» ЧТО НУЖНО СДЕЛАТЬ:
• a. Пожалуйста, повторите дословно отрывок из фрагмента воспоминаний, начиная с «Нет, только представьте: человек» и далее вплоть до «с Корнеем Чуковским?».
• b. Ответьте по фрагменту воспоминаний на три вопроса:
(i) Сколько лет было рассказчику в 58-м году?
(ii) У кого в гостях должен был появиться Корней Чуковский?
(iii) Какую книгу Аксенова рассказчик читал почти до знания текста наизусть?

» ФРАГМЕНТ ТЕКСТА:
((
И дальше: «Мы по-прежнему выпивали, веселились, рассказывали анекдоты, играли в мичиган и в покер И еще я помню интересную деталь. Днем, когда все уходили на лыжах, я сидел у приемника. И не то чтобы чужие радиостанции, я даже джазы боялся слушать — чуждое влияние! — и как только появлялся кто-нибудь посторонний, я сейчас же выключал приемник».

Нет, только представьте: человек мирно слушает советское радио, «ничего не делает, починяет примус», — и тут же выключает, чтобы кто-то чего-то не заподозрил и не настучал. Вот какой глубоко вколоченный, подкорковый страх сидел в этих людях!

Поколение Евтушенко — Вознесенского, поколение next все же изначально было другим. Им не надо было такого в себе перебарывать.


Сколько мне было в 58-м? Десять лет. Я «сох», как тогда говорили, по одной девчонке из класса, днями и вечерами ошивался в деревянных хибарах своих друзей. Кто такой Пастернак, слыхом не слыхивал. И вдруг его имя стало постоянно звучать в нашем доме. И книжечка, помню, появилась в такой серенькой суперобложке, я ее взял с маминого стола, но ничего не понял. Так, стихи. Взрослые говорили о Пастернаке взвинченно и кого-то ругали.

Как-то мама сказала:

— Хочешь познакомиться с Корнеем Чуковским?

Конечно, я хотел. И мы пошли в соседний подъезд к папиному другу дяде Нёме (Науму) Гребневу, к нему должен был приехать Чуковский.

Кажется, это была уже зима. Чуковский… Да. Высоченный! Какое-то время я сидел со взрослыми. Снова звучало имя «Пастернак». И другие имена, которые мне ни о чем не говорили. И тут случилось невероятное: я услышал выражение «сукин сын». Из уст самого Корнея Ивановича!

Больше я ничего не запомнил. Неужели великие люди могут ругаться, как мы, мальчишки?!.


Сколько раз я перечитывал «Трех мушкетеров»? Не знаю. Много. С любого места и в разной последовательности.

Точно так же читал «Трех товарищей» Ремарка. Аж обложка оторвалась.

И так же читал «Звездный билет» Аксенова. До полного посинения и знания текста чуть ли не наизусть. Я хотел быть таким, как Димка, герой этой повести. Сочувствовал ему и им восхищался. Удивлялся, как же это автору, немолодому, по тогдашним моим понятиям, человеку, удалось так проникнуть в наш мир? Так расчухать наши повадки? Так расслышать наш сленг?

Вся «звездная» компания меня впечатляла, но больше всех, конечно же, Галка. Во всех девчонках я искал ее. Но не находил.
))
» СОБРАННЫЕ ДАННЫЕ:
((
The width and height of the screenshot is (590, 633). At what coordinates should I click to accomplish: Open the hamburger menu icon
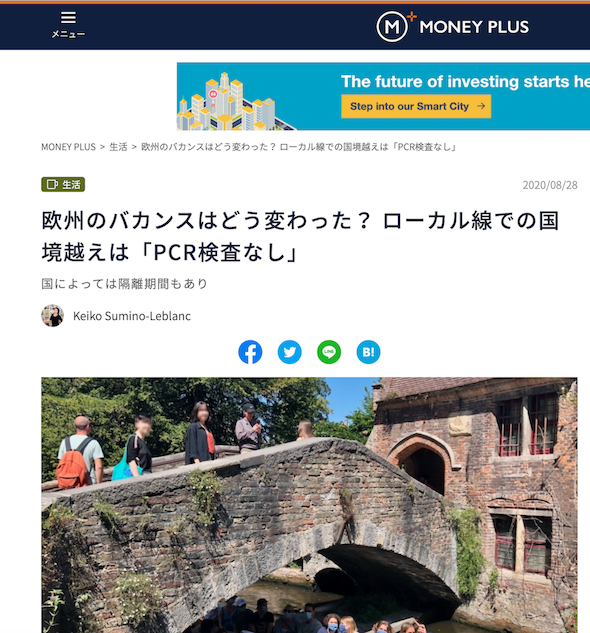(x=68, y=17)
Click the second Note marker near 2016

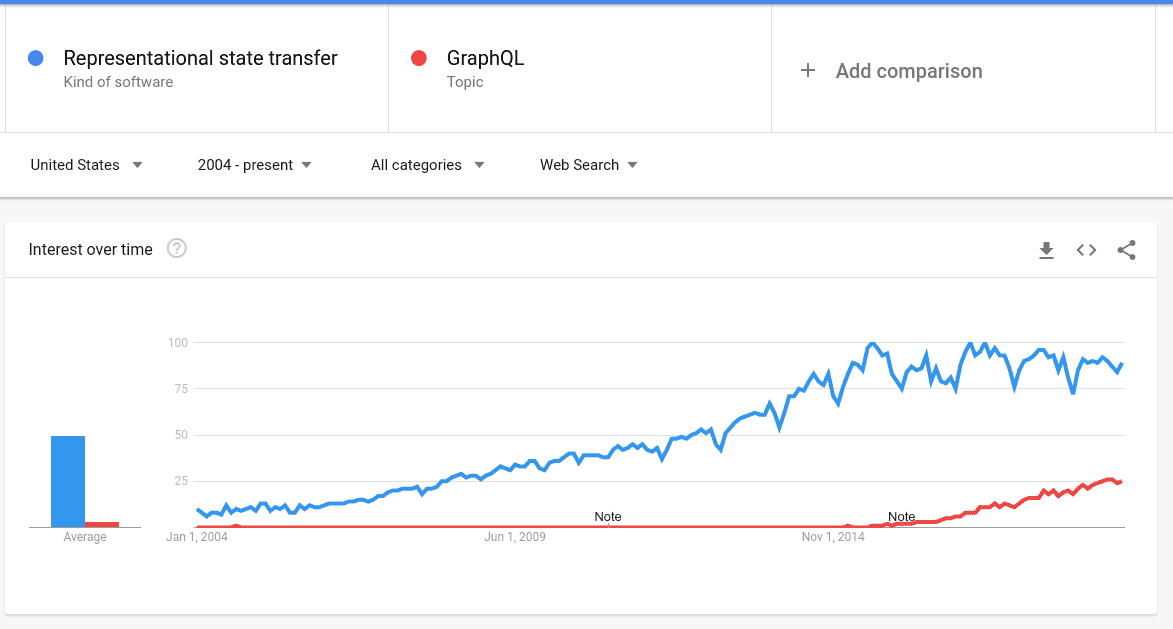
))
» ОТВЕТЫ К ЗАДАНИЯМ:
• a.
Нет, только представьте: человек мирно слушает советское радио, «ничего не делает, починяет примус», — и тут же выключает, чтобы кто-то чего-то не заподозрил и не настучал. Вот какой глубоко вколоченный, подкорковый страх сидел в этих людях!

Поколение Евтушенко — Вознесенского, поколение next все же изначально было другим. Им не надо было такого в себе перебарывать.


Сколько мне было в 58-м? Десять лет. Я «сох», как тогда говорили, по одной девчонке из класса, днями и вечерами ошивался в деревянных хибарах своих друзей. Кто такой Пастернак, слыхом не слыхивал. И вдруг его имя стало постоянно звучать в нашем доме. И книжечка, помню, появилась в такой серенькой суперобложке, я ее взял с маминого стола, но ничего не понял. Так, стихи. Взрослые говорили о Пастернаке взвинченно и кого-то ругали.

Как-то мама сказала:

— Хочешь познакомиться с Корнеем Чуковским?

• b.
(i) Десять лет.
(ii) У папиного друга дяди Нёмы (Наума) Гребнева.
(iii) «Звездный билет».